EXERCISE PROMPT: Look through the data below and extract, unchanged, the lines from the one that contains "Viewport: 665px width, 745px" to the one that contains "is (1024, 489).", both included.

(Items from a dataset)

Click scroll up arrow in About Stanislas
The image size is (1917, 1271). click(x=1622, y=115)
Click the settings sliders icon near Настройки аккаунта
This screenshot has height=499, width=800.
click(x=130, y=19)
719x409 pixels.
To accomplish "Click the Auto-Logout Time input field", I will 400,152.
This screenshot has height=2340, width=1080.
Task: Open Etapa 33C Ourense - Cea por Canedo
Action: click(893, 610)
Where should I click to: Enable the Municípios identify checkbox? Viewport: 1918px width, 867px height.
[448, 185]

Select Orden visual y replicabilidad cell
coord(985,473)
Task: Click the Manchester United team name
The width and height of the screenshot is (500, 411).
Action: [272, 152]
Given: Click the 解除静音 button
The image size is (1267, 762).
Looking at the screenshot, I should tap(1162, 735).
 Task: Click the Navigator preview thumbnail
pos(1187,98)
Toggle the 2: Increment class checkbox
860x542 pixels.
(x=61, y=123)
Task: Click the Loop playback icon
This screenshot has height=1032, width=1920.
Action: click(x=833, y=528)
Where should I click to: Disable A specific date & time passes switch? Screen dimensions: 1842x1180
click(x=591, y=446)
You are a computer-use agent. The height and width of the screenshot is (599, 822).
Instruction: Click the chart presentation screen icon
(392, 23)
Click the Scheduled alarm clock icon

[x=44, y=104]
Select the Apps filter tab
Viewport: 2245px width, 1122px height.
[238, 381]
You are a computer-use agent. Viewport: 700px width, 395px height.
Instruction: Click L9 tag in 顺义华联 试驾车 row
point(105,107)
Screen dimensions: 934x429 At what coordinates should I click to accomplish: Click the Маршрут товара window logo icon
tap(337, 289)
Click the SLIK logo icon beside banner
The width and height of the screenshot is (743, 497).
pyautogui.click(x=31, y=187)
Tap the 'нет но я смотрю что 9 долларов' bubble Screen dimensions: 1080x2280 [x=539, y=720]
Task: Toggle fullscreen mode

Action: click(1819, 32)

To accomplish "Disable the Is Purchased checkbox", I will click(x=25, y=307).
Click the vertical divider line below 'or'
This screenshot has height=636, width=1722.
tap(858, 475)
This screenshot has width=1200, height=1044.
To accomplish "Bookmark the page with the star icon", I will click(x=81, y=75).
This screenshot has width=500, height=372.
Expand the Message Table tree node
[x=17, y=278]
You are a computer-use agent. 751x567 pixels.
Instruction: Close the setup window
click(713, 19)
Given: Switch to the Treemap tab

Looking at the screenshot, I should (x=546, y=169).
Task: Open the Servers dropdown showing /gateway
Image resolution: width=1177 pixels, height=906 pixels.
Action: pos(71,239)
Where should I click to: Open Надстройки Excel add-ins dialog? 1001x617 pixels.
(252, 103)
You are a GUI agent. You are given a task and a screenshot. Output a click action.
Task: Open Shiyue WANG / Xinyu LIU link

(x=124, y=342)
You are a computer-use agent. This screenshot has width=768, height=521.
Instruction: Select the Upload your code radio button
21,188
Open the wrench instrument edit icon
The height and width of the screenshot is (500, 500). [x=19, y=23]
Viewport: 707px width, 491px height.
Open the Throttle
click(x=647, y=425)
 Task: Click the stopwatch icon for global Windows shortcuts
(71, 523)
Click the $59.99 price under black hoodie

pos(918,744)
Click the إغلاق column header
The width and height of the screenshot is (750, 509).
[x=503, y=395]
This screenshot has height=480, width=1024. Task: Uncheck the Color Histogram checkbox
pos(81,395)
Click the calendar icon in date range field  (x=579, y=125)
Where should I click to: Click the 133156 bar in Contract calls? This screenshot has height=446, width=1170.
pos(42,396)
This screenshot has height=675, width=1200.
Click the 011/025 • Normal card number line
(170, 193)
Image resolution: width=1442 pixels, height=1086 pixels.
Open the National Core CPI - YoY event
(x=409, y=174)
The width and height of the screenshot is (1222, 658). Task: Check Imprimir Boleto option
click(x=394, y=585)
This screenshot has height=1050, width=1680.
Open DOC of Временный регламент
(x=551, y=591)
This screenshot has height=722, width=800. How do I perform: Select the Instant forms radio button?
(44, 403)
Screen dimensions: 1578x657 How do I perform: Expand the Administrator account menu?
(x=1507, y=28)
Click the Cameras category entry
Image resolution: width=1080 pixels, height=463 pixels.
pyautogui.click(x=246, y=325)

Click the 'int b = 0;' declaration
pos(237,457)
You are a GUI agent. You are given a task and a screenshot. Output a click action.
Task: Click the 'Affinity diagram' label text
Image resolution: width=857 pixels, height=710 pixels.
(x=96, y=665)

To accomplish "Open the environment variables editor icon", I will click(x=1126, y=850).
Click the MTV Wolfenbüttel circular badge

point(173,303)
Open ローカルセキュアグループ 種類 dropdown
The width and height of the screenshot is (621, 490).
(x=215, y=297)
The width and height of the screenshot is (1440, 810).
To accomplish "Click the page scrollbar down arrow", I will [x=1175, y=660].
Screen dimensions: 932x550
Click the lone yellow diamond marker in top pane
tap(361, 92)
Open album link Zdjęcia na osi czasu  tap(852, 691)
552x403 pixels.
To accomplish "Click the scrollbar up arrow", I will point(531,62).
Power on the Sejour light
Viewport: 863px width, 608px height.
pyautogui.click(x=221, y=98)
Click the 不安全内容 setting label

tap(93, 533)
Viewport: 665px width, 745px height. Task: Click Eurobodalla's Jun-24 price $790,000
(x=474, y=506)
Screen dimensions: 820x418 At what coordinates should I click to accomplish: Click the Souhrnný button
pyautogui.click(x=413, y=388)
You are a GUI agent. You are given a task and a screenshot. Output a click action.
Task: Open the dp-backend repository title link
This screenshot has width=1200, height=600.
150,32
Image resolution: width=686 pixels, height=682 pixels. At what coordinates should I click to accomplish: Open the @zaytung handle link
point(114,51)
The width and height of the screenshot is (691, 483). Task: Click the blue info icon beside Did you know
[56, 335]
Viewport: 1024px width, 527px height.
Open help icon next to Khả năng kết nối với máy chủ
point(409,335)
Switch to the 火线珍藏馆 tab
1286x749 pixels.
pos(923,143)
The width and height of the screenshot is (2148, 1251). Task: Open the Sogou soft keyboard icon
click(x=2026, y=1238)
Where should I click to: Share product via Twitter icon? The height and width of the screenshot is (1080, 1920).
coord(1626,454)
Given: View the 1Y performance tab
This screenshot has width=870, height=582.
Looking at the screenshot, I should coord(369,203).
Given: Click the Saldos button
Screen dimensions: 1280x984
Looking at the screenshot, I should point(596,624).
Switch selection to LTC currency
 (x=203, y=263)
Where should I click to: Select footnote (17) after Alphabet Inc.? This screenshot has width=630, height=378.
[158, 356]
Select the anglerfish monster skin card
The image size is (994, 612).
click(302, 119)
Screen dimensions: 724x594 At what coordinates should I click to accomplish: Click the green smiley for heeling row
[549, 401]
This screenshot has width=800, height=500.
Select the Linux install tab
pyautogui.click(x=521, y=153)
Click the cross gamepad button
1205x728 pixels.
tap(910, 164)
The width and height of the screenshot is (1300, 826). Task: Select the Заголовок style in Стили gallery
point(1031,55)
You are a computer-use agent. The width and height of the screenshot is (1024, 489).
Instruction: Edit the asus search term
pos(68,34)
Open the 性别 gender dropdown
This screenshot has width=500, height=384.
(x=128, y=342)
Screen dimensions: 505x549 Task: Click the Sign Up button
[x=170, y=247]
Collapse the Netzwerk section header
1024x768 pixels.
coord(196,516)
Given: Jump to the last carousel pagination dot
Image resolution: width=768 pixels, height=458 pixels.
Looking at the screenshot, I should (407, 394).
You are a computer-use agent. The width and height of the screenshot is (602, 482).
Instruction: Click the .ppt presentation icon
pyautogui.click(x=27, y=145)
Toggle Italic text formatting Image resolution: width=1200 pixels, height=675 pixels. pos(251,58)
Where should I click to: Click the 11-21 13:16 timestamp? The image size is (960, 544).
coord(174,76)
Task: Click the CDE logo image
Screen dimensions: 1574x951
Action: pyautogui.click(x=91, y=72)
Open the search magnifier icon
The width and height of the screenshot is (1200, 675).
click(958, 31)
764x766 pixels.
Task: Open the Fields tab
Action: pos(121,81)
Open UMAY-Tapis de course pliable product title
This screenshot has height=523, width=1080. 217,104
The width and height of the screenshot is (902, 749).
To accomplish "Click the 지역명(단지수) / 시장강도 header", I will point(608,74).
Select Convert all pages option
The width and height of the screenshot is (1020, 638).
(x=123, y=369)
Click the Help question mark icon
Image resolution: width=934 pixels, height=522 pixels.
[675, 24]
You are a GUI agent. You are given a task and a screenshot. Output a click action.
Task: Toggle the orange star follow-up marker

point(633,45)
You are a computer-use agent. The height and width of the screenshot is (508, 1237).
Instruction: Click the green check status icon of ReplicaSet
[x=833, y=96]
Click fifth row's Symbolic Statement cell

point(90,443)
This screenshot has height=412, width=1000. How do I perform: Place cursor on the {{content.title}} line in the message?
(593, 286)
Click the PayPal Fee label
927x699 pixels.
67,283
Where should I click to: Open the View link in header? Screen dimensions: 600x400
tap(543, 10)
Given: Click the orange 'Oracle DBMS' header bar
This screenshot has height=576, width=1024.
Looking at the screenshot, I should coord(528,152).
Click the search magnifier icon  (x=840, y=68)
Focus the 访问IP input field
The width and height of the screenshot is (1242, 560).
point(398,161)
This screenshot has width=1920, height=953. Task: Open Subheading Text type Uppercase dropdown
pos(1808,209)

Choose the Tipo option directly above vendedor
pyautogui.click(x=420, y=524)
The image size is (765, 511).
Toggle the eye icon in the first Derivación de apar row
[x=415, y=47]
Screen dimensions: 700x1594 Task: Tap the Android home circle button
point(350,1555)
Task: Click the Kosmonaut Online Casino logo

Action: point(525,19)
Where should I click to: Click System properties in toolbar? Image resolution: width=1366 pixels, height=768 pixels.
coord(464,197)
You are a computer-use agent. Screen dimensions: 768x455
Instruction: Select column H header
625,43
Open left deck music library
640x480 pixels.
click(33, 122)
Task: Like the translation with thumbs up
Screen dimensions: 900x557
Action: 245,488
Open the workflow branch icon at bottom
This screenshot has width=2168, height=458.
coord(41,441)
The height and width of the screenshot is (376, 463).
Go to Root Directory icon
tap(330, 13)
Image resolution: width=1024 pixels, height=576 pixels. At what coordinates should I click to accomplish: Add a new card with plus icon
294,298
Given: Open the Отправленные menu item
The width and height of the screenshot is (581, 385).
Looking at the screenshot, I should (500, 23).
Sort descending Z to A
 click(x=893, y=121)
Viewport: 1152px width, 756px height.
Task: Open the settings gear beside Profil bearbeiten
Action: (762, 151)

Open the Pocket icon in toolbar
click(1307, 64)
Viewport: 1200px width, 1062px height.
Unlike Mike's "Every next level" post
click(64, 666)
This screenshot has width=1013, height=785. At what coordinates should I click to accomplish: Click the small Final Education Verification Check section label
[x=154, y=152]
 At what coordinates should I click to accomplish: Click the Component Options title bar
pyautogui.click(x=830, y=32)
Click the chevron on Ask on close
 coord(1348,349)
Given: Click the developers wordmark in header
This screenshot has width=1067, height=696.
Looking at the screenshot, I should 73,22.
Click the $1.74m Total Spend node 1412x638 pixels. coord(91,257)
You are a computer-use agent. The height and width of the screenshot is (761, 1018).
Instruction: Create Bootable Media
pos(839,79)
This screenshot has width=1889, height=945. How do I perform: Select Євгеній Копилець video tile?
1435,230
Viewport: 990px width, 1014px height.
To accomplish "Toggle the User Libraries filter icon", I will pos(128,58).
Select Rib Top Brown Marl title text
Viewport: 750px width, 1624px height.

ANSWER SECTION:
Viewport: 665px width, 745px height. Task: Click Eurobodalla's Jun-24 price $790,000
(x=474, y=506)
Screen dimensions: 820x418 At what coordinates should I click to accomplish: Click the Souhrnný button
pyautogui.click(x=413, y=388)
You are a GUI agent. You are given a task and a screenshot. Output a click action.
Task: Open the dp-backend repository title link
This screenshot has width=1200, height=600.
150,32
Image resolution: width=686 pixels, height=682 pixels. At what coordinates should I click to accomplish: Open the @zaytung handle link
point(114,51)
The width and height of the screenshot is (691, 483). Task: Click the blue info icon beside Did you know
[56, 335]
Viewport: 1024px width, 527px height.
Open help icon next to Khả năng kết nối với máy chủ
point(409,335)
Switch to the 火线珍藏馆 tab
1286x749 pixels.
pos(923,143)
The width and height of the screenshot is (2148, 1251). Task: Open the Sogou soft keyboard icon
click(x=2026, y=1238)
Where should I click to: Share product via Twitter icon? The height and width of the screenshot is (1080, 1920).
coord(1626,454)
Given: View the 1Y performance tab
This screenshot has width=870, height=582.
Looking at the screenshot, I should coord(369,203).
Given: Click the Saldos button
Screen dimensions: 1280x984
Looking at the screenshot, I should point(596,624).
Switch selection to LTC currency
 (x=203, y=263)
Where should I click to: Select footnote (17) after Alphabet Inc.? This screenshot has width=630, height=378.
[158, 356]
Select the anglerfish monster skin card
The image size is (994, 612).
click(302, 119)
Screen dimensions: 724x594 At what coordinates should I click to accomplish: Click the green smiley for heeling row
[549, 401]
This screenshot has width=800, height=500.
Select the Linux install tab
pyautogui.click(x=521, y=153)
Click the cross gamepad button
1205x728 pixels.
tap(910, 164)
The width and height of the screenshot is (1300, 826). Task: Select the Заголовок style in Стили gallery
point(1031,55)
You are a computer-use agent. The width and height of the screenshot is (1024, 489).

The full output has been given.